“If one was to stop and think, it might seem unfathomable that people in the United States, living in the most extensive war-culture the world has ever known, have so little consciousness of it.” — Kelly Denton-Borhaug
Take this as an invitation to stop and think. To think about war-culture and empire, and to grow in consciousness.
I was reading two books at once (off and on) when I came upon the above sentence by Denton-Borhaug. And it did seem unfathomable to me…in fact it had been seeming unfathomable to me for some time, thought maybe I had not described it as unfathomable.
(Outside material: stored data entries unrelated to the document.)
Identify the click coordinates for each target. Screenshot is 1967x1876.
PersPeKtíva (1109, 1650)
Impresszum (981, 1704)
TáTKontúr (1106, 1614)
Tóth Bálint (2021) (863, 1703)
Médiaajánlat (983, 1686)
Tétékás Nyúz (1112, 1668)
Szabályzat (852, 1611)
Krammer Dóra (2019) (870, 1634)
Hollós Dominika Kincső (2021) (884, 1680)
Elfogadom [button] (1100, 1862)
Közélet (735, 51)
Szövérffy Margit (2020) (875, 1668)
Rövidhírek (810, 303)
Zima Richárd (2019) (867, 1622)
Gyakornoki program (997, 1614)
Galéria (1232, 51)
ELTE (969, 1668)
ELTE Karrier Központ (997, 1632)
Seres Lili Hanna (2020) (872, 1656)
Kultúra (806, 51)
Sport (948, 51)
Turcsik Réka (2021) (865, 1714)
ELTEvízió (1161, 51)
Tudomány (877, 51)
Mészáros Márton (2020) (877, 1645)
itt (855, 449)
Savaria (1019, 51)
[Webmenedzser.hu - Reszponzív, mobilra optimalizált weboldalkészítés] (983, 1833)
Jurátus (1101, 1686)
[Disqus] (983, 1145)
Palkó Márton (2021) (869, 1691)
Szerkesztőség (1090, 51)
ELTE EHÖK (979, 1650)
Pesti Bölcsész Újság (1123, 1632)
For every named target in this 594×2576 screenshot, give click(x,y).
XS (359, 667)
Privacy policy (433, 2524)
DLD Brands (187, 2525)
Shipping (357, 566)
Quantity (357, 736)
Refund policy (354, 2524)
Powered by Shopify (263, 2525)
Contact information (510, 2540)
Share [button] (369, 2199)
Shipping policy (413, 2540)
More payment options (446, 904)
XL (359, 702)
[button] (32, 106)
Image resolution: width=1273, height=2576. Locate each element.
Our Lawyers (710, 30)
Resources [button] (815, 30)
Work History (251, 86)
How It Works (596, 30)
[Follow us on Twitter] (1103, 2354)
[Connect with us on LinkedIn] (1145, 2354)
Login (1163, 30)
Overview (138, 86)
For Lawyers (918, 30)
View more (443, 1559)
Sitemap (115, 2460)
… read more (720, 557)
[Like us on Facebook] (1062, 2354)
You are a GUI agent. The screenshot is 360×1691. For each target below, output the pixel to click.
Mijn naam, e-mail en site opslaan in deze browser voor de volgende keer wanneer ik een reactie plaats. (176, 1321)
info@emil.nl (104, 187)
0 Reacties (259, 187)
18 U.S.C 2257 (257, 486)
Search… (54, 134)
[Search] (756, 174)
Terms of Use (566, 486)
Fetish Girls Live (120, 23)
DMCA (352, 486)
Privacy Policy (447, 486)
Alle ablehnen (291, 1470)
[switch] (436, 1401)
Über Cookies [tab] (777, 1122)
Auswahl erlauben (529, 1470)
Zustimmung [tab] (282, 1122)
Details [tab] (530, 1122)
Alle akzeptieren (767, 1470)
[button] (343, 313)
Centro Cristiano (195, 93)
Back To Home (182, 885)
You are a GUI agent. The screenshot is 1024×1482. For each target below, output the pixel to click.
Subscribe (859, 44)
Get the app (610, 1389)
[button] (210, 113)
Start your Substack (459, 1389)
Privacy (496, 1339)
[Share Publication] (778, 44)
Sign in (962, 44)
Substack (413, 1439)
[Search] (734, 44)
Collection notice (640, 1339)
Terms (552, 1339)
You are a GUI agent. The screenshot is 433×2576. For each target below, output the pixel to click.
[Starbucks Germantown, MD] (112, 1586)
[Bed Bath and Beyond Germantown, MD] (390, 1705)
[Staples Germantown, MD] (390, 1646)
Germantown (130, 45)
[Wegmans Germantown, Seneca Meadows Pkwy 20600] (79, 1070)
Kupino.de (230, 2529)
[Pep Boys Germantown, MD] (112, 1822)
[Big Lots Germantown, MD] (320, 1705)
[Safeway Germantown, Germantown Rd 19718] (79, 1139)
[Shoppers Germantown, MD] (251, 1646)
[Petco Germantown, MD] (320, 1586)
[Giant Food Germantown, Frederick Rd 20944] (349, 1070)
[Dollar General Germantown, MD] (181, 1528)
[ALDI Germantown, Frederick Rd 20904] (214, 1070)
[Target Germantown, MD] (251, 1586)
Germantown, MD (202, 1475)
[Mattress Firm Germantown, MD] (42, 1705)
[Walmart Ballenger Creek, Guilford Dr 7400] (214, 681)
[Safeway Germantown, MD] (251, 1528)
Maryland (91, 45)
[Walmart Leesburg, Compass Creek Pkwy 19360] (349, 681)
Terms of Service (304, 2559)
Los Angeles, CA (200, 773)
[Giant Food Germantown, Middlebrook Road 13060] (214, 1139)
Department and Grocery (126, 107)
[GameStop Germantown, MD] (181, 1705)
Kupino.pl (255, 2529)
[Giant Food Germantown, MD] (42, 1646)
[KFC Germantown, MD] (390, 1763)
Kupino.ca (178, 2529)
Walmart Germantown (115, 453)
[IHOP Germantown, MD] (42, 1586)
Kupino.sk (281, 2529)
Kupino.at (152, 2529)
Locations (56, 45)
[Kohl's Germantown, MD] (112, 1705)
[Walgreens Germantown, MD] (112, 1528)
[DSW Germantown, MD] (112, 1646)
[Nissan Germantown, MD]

But I was deeply troubled by this blissful ignorance of our culture—a war-culture— and our empire.
Yet I keep finding other people, a few of them, who are troubled by the same thing. Just this morning I read this terse description of the problem by Caitlin Johnstone:
“There’s more public criticism of ordinary people taking ivermectin than there is of planet-dominating power structures driving humanity to armageddon.” Interesting…to stop and think about that.
Besides Denton-Borhaug’s book AND THEN THEIR SOUL WAS GONE: MORAL INJURY AND U.S. WAR-CULTURE, these days I am also reading THE SORROWS OF EMPIRE: MILITARISM, SECRECY, AND THE END OF THE REPUBLIC by Chalmers Johnson. Here the key word is “empire.”
Do we think of empire? Do we think we live in an empire? How would you describe this country in which we live? If not an empire, then what?
Chalmers Johnson published his book in 2004. He was calling the USA an “empire” in 2004. Were you?
Here’s a possibility. Thinking of the United States of America as an empire might help us understand ourselves as Americans, and our troubled moment in world history. Let’s stop and think: what if we could understand ourselves better if we recognized not only racism and white supremacy as debilitating moral injuries in our culture, but imperialism and assumptions of American supremacy as also profoundly injurious to our collective health?